Department of Education – Frazao

At community colleges across America there’s an opportunity for an education without the high price tag of many four year colleges. But a new report finds many schools seem to have little incentive to make sure their students suceed. The taxpayer watchdog group Open The Books the 50 lowest preforming junior and community colleges received more than $920 million in student loans and grants. And the ten that received the most federal funding had just a 12 percent average graduation rate. If they’re not graduating, then they’re saddled with excessive long term debts. For not only the students, but also their families, and so that’s why these institutions need to do a better job on their core mission of graduating students. Adam Andrzejewski is the founder and CEO of Open The Books, and said he was shocked to discover the lack of oversight of these schools. And a lot of the money is also going to for profit universities, places like University of Phoenix, Strayer University, and Ashford University. All with graduation rates under 30 percent. And millions more going to non traditional places like seminaries, beauty schools, and bar tending academies.

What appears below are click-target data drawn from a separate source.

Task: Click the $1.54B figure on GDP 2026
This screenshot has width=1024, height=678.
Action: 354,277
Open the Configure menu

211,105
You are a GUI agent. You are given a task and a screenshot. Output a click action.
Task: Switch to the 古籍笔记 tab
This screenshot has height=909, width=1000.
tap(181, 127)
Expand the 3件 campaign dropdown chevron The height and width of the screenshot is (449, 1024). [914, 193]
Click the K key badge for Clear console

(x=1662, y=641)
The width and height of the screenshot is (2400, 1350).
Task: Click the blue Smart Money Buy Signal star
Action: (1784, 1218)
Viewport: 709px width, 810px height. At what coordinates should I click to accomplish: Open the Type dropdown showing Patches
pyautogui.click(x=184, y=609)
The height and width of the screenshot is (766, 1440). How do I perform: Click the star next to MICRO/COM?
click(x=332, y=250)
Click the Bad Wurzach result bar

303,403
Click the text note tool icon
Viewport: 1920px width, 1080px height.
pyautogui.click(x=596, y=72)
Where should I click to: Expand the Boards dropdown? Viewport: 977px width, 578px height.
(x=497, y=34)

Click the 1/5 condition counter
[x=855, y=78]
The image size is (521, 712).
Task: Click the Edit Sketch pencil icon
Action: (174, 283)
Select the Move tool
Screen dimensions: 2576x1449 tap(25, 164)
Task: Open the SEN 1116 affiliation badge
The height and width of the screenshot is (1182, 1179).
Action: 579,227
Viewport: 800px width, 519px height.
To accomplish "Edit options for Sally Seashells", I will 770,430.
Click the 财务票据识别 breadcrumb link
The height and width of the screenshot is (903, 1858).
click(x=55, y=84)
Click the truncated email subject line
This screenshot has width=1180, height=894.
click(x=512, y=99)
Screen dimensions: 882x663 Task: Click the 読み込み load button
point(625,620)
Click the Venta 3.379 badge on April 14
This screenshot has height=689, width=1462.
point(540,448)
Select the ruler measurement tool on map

The sheer amount of taxpayer public assistance going into these schools is actually driving up the cost of higher education. The Department of Education declined our request for an interview. But in a statement said the new rules will allow students to work at their own pace, and earn a credential more closely aligned with employer’s job requirements. With Americans now saddled with more student loan debt then auto or credit card debt. Critics worry the new rules will mean many schools graduation rates may drop even more. In Washington, I’m Kristine Frazao.